● **DOCUMENT SEGMENT**
The 1920 Copa Aldao was to be the last for six years. In 1919 a dissident group broke off from the Argentine Football Association and formed the Asociación Amateurs de Football. The reason for the schism was so-called “brown amateurism.” Though nominally still an amateur league, clubs easily evaded the ban on payment via various informal means. The separatists were opposed to this practice and set up a parallel league that competed with the established one.

The schism’s effects were felt across the Río de la Plata. Racing were one of the dissident clubs in Argentina, and newly-crowned Uruguayan champions Peñarol wanted to face them in the Copa Aldao rather than Huracán, champions of the established league. This eventually caused a group of Uruguayan clubs breaking away from their own established league, leading to an existence of four separate governing bodies in the two countries.

The breakaway associations even set up their own version of the Copa Aldao in 1923. San Lorenzo, champions of the dissident Argentine league, defeated their Uruguayan counterparts 1-0 in a one-off tournament dubbed the Championship Cup of the Río de la Plata.

Domestic confusion notwithstanding, in 1924, the Uruguayan national team set sail to the Olympics to represent the continent as the winners of the 1923 South American Championship. Not everyone was certain this was a good idea. Many Uruguayans were fearful that their nation would be humiliated on the world stage.

They need not have worried. The Uruguayans, the virtual unknowns from a tiny Latin American country, stunned the world and won the gold medal following a convincing 3-0 victory in the final over Switzerland. Journalists, fans, and even rivals were all impressed with their technique and style of play. As Jonathan Wilson writes in Angels with Dirty Faces, Uruguay “went to the 1924 Olympics as unknowns; they left having redefined football.”

The Uruguayans repeated as Olympic champions in 1928 in a Rioplatense Clásico against Argentina, and the two met again in the 1930 World Cup final. Uruguay emerged victorious both times.

Both the Uruguayan and Argentinian squads in the Olympics and World Cup included multiple players who featured in previous or future Aldao Cups. Four of the eleven players in the Uruguayan starting lineup in the 1924 final were members of the three-time Copa Aldao champions Nacional, and a fifth was a finalist with Rampla Juniors in 1927.

The aforementioned Ángel Romano, goalscoring hero in the Copa Aldao matches, scored the third goal in the Olympic final. The Nacional-based core remained largely intact for the subsequent tournaments.

Argentina’s starting lineup in the 1928 final also featured two members of San Lorenzo’s victory in the ‘alternative’ version of the Aldao Cup. By 1930, Uruguay’s starting eleven was supplemented with two players from 1928 Copa Aldao winners Peñarol. Argentina’s Guillermo Stábile, who scored their second goal in the final, was a runner-up with Huracán in the same match.

● **WHAT IS ASKED**
1. In the Copa Aldao passage, whom did Uruguay defeat in the 1924 Olympic final, and by what score?
2. Reproduce the part of the Copa Aldao passage starting at "Argentina’s starting lineup" and ending at "the same match.".
The material after this text has nothing to do with it.

● **SUPPLIED DATA**
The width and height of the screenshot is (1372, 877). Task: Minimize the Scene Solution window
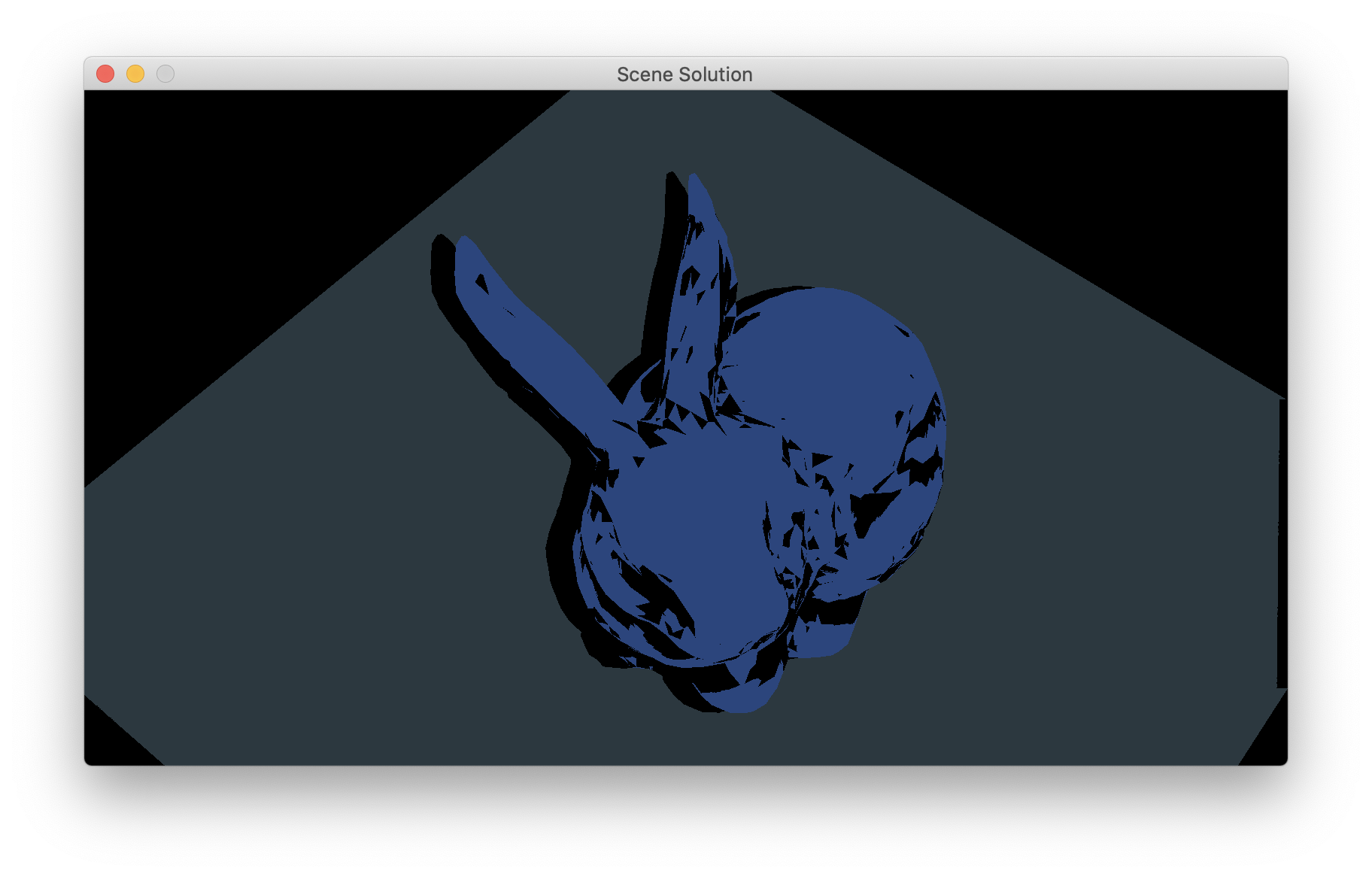click(135, 74)
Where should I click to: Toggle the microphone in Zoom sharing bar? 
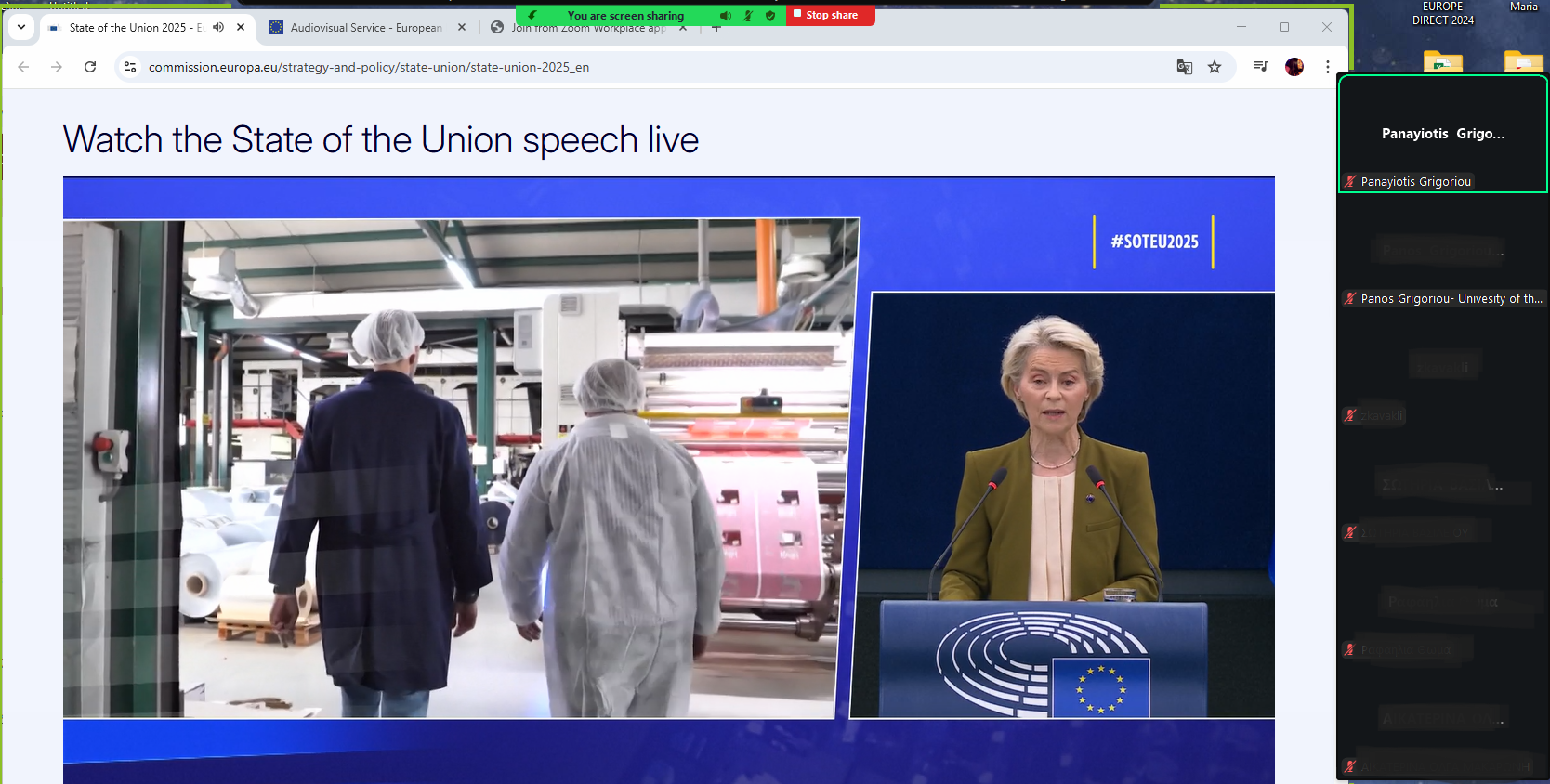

● **RESULTS BY TASK**
1. Uruguay defeated Switzerland 3-0.

2.
Argentina’s starting lineup in the 1928 final also featured two members of San Lorenzo’s victory in the ‘alternative’ version of the Aldao Cup. By 1930, Uruguay’s starting eleven was supplemented with two players from 1928 Copa Aldao winners Peñarol. Argentina’s Guillermo Stábile, who scored their second goal in the final, was a runner-up with Huracán in the same match.